Cette école est l'un des épicentres du scandale des violences sexuelles dans le périscolaire.
Le parquet de Paris a ouvert des enquêtes pour de possibles violences, de différentes natures, dans un total de 84 écoles maternelles, une vingtaine d'élémentaires et une dizaine de crèches, avait précisé dimanche la procureure de Paris, Laure Beccuau, sur RTL.
Le parquet de Paris, sollicité par l'AFP, évoque pour le coup de filet de mercredi "des faits de natures et de gravités différentes". Les enquêtes sont diligentées par la Brigade de protection des mineurs (BPM) sous la direction du ministère public, expose encore ce dernier.
"À l'heure actuelle, au niveau des poursuites, nous avons eu trois ouvertures d'informations (judiciaires, confiées à des juges d'instruction, NDLR) et cinq convocations devant le tribunal correctionnel", avait développé dimanche la procureure, ajoutant qu'un animateur avait été placé en détention provisoire.
Ce dossier "est tout à fait une urgence", avait assuré la magistrate, soulignant l'importante charge de travail de la brigade criminelle, qui traite ces dossiers ainsi que ceux d'inceste.
31 suspicions de violences sexuelles depuis le début de l'année à Paris
Depuis début 2026, 78 agents de la ville de Paris ont été suspendus dans les écoles parisiennes, dont 31 pour des suspicions de violences sexuelles, des chiffres traduisant un caractère "systémique", selon le nouveau maire socialiste de Paris Emmanuel Grégoire.

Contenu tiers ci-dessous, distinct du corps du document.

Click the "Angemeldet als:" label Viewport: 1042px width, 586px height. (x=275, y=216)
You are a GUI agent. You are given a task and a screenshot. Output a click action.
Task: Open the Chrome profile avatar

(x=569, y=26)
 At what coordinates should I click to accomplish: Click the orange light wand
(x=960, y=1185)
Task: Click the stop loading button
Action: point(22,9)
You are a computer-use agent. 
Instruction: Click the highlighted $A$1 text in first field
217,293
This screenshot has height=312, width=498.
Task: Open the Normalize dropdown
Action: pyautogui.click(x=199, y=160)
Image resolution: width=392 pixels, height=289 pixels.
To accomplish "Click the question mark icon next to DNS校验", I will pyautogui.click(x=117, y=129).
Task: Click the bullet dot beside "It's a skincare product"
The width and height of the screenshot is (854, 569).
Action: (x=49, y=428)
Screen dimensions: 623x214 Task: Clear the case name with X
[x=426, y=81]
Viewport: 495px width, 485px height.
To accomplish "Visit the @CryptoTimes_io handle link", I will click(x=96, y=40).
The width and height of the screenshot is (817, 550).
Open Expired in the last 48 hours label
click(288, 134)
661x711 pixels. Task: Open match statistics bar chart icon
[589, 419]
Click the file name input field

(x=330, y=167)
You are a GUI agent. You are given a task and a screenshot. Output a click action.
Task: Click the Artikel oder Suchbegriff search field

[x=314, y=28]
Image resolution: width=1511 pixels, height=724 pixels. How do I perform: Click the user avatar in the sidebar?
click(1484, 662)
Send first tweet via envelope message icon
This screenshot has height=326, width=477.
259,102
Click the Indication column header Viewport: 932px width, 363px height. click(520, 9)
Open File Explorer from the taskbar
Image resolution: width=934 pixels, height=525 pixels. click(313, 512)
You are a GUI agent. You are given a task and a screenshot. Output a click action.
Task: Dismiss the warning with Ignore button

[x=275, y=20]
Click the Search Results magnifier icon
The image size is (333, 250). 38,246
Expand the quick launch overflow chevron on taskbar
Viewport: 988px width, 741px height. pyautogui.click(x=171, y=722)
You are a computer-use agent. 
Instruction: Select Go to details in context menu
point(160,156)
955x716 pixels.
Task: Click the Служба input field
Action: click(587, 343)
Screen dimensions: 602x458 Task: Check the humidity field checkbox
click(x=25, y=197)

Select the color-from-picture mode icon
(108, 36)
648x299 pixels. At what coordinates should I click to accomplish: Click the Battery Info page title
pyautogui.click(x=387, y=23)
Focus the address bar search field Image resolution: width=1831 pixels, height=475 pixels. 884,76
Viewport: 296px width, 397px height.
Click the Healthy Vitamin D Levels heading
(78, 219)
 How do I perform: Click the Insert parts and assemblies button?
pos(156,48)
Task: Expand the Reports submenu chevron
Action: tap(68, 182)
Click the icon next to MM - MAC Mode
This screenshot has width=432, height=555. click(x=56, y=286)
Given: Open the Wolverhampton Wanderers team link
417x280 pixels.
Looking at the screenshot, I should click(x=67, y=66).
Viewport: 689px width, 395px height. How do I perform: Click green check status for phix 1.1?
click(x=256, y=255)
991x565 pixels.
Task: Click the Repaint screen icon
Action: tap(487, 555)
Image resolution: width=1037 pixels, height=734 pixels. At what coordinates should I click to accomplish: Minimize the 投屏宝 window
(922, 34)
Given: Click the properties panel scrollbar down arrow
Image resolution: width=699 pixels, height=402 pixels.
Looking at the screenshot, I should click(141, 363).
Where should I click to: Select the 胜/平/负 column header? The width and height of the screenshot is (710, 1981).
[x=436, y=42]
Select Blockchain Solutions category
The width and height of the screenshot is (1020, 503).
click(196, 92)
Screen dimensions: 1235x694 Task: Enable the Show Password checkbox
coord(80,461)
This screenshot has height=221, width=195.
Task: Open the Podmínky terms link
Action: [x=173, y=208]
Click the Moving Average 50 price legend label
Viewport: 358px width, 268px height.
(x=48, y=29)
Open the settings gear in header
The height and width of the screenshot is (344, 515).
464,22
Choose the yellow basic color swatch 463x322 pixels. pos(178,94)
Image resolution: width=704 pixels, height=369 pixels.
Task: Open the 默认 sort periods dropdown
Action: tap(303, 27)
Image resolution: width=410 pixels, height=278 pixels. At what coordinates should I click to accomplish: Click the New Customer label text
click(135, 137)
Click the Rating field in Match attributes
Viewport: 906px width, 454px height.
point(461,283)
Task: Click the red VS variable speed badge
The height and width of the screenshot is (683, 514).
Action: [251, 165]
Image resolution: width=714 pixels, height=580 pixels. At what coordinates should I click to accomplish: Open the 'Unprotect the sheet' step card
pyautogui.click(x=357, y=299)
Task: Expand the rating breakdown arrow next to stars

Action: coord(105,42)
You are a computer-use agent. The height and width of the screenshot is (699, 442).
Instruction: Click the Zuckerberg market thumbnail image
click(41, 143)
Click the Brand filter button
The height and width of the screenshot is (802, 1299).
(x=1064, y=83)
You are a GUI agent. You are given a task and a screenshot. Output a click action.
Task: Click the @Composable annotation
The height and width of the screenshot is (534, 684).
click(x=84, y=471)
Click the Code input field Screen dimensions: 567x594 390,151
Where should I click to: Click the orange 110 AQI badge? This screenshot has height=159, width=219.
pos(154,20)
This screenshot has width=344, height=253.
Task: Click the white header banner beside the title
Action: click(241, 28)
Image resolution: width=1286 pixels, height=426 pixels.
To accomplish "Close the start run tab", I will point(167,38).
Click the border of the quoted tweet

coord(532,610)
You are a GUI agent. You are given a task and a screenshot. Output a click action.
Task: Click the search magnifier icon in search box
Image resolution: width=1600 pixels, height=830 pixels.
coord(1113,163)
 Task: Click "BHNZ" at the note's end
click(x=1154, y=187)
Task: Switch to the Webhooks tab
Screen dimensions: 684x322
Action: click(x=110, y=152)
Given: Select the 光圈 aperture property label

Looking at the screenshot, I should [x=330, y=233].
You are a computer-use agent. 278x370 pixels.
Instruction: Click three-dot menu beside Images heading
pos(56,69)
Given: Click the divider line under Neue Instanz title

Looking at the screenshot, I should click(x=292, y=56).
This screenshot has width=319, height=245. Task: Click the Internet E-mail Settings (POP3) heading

Face à l'ampleur du scandale, l'ex-premier adjoint d'Anne Hidalgo a engagé mi-avril un plan d'action d'un coût de 20 millions d'euros pour le périscolaire, "priorité absolue" de son début de mandat.
Il prévoit une simplification de la chaîne de signalement avec une cellule d'écoute dédiée et promet une "transparence totale" aux familles ainsi qu'une professionnalisation d'une filière précarisée. La grande majorité des 14 000 animateurs parisiens sont vacataires.
Les parents continuent pour leur part de réclamer davantage de mesures. Au-delà de Paris, les collectifs SOS Périscolaire et #MeTooEcole exigent des mesures nationales et une approche interministérielle.
À Paris, les syndicats de la profession dénoncent une "politique de répression de la municipalité" qui pratique, selon eux, des "suspensions automatiques" dans une filière en "sous-effectif chronique". Ils ont appelé à la grève jusqu'au 22 mai.